The data –

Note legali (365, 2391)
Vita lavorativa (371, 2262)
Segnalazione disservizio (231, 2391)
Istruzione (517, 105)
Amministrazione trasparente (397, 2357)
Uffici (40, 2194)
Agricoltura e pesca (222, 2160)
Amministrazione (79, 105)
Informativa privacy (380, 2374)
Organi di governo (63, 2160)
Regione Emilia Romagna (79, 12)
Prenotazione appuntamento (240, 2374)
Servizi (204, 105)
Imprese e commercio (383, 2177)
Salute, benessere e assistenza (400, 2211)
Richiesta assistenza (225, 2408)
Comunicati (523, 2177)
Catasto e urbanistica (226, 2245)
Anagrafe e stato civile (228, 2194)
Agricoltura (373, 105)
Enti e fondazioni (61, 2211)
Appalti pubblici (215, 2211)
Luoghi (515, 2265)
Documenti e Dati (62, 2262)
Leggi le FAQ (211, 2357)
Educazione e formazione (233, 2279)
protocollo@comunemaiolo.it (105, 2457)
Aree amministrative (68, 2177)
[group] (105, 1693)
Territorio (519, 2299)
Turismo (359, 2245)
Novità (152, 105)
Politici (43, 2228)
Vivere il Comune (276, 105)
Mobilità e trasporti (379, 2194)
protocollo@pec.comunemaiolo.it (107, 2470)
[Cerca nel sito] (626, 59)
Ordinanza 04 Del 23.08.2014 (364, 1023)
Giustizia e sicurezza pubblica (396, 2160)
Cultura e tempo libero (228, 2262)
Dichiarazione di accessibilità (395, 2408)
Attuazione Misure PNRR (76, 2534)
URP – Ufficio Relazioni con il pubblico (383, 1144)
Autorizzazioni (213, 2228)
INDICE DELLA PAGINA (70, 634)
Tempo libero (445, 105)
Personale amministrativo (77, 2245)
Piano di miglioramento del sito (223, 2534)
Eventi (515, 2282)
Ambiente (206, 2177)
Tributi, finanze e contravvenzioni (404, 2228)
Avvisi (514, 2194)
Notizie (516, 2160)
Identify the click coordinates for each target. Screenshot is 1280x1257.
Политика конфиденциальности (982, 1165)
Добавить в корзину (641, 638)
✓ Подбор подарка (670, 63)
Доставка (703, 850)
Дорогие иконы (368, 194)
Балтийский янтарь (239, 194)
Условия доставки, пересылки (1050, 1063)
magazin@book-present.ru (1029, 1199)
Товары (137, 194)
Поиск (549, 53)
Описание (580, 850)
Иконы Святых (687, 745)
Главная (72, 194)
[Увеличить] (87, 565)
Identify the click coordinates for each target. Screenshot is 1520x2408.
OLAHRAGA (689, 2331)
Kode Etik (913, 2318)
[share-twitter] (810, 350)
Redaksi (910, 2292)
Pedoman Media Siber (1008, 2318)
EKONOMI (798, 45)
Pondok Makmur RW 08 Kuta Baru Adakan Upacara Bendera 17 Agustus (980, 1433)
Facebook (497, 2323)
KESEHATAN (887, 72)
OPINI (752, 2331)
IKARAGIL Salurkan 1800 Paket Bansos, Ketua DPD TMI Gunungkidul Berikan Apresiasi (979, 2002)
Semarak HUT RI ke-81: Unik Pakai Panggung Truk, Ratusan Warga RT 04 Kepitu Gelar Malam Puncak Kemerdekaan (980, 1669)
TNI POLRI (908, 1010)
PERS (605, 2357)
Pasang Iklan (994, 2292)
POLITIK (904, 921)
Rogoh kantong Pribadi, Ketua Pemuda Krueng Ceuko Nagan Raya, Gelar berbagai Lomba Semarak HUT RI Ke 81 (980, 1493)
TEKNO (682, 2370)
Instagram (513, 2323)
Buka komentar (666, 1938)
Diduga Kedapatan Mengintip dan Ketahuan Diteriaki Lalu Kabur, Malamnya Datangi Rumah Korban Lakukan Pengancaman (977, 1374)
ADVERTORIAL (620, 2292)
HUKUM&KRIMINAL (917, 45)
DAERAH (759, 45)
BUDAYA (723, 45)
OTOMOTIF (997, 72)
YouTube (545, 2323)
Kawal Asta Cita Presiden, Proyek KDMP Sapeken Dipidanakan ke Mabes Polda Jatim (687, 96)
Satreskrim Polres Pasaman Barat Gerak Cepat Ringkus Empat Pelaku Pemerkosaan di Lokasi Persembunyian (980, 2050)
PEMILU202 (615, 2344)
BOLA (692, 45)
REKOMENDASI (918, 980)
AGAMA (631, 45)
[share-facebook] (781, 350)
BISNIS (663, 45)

Exercise goal – Beginning with the very first line of the material, please return exactly each line down to and including the one with "KESEHATAN (887, 72)".

Problem solution –
Note legali (365, 2391)
Vita lavorativa (371, 2262)
Segnalazione disservizio (231, 2391)
Istruzione (517, 105)
Amministrazione trasparente (397, 2357)
Uffici (40, 2194)
Agricoltura e pesca (222, 2160)
Amministrazione (79, 105)
Informativa privacy (380, 2374)
Organi di governo (63, 2160)
Regione Emilia Romagna (79, 12)
Prenotazione appuntamento (240, 2374)
Servizi (204, 105)
Imprese e commercio (383, 2177)
Salute, benessere e assistenza (400, 2211)
Richiesta assistenza (225, 2408)
Comunicati (523, 2177)
Catasto e urbanistica (226, 2245)
Anagrafe e stato civile (228, 2194)
Agricoltura (373, 105)
Enti e fondazioni (61, 2211)
Appalti pubblici (215, 2211)
Luoghi (515, 2265)
Documenti e Dati (62, 2262)
Leggi le FAQ (211, 2357)
Educazione e formazione (233, 2279)
protocollo@comunemaiolo.it (105, 2457)
Aree amministrative (68, 2177)
[group] (105, 1693)
Territorio (519, 2299)
Turismo (359, 2245)
Novità (152, 105)
Politici (43, 2228)
Vivere il Comune (276, 105)
Mobilità e trasporti (379, 2194)
protocollo@pec.comunemaiolo.it (107, 2470)
[Cerca nel sito] (626, 59)
Ordinanza 04 Del 23.08.2014 (364, 1023)
Giustizia e sicurezza pubblica (396, 2160)
Cultura e tempo libero (228, 2262)
Dichiarazione di accessibilità (395, 2408)
Attuazione Misure PNRR (76, 2534)
URP – Ufficio Relazioni con il pubblico (383, 1144)
Autorizzazioni (213, 2228)
INDICE DELLA PAGINA (70, 634)
Tempo libero (445, 105)
Personale amministrativo (77, 2245)
Piano di miglioramento del sito (223, 2534)
Eventi (515, 2282)
Ambiente (206, 2177)
Tributi, finanze e contravvenzioni (404, 2228)
Avvisi (514, 2194)
Notizie (516, 2160)
Identify the click coordinates for each target. Screenshot is 1280x1257.
Политика конфиденциальности (982, 1165)
Добавить в корзину (641, 638)
✓ Подбор подарка (670, 63)
Доставка (703, 850)
Дорогие иконы (368, 194)
Балтийский янтарь (239, 194)
Условия доставки, пересылки (1050, 1063)
magazin@book-present.ru (1029, 1199)
Товары (137, 194)
Поиск (549, 53)
Описание (580, 850)
Иконы Святых (687, 745)
Главная (72, 194)
[Увеличить] (87, 565)
Identify the click coordinates for each target. Screenshot is 1520x2408.
OLAHRAGA (689, 2331)
Kode Etik (913, 2318)
[share-twitter] (810, 350)
Redaksi (910, 2292)
Pedoman Media Siber (1008, 2318)
EKONOMI (798, 45)
Pondok Makmur RW 08 Kuta Baru Adakan Upacara Bendera 17 Agustus (980, 1433)
Facebook (497, 2323)
KESEHATAN (887, 72)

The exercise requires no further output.